After finding "How do I perform: Toggle" in the data, write out its line and all following lines without change, up to and including the last one. Leave out pictures.

## DATA
= Beginning of Section =
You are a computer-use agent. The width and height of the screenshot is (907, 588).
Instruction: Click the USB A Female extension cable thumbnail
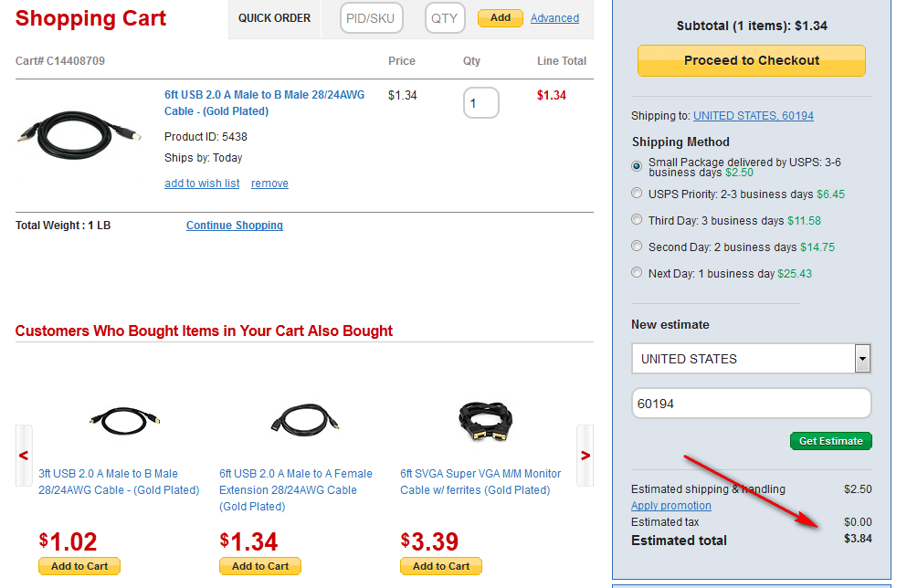click(305, 420)
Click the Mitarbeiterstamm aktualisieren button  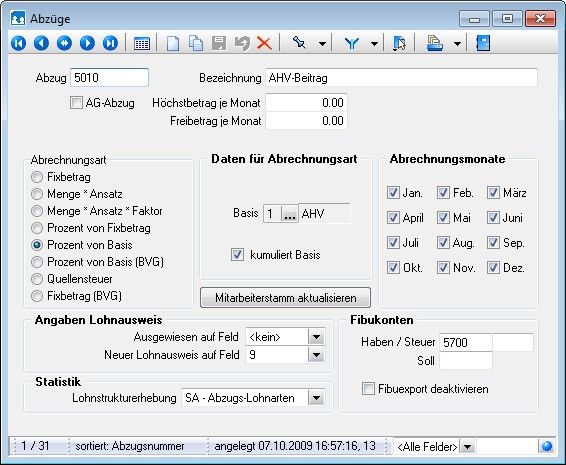pos(286,298)
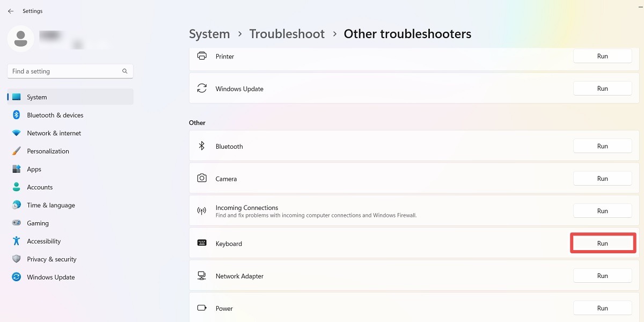Click the Printer troubleshooter icon
Image resolution: width=644 pixels, height=322 pixels.
(x=202, y=56)
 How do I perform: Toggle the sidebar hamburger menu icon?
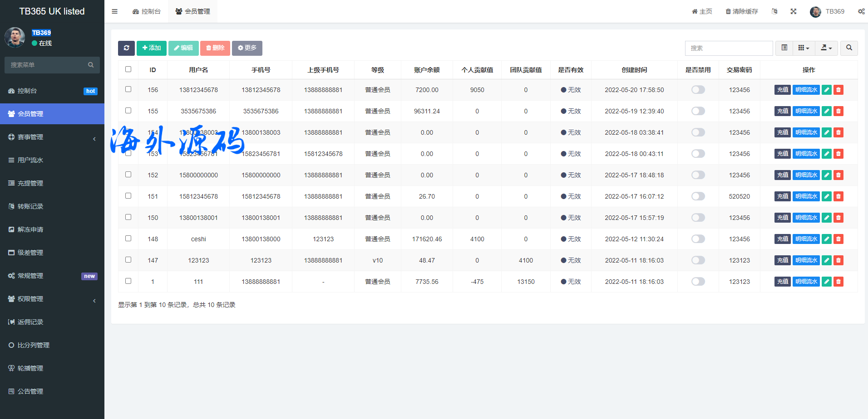[x=114, y=11]
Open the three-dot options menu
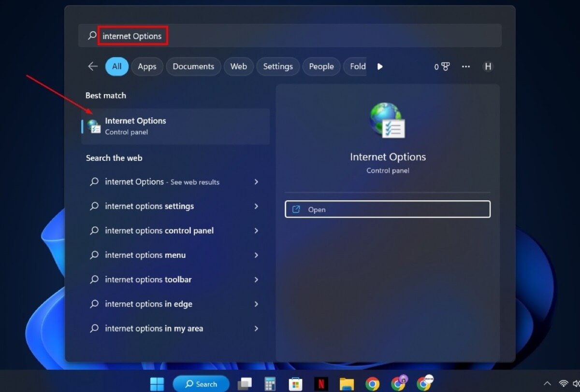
= End of Section =
## OUTPUT
 How do I perform: Toggle the sidebar hamburger menu icon?
[x=114, y=11]
Open the three-dot options menu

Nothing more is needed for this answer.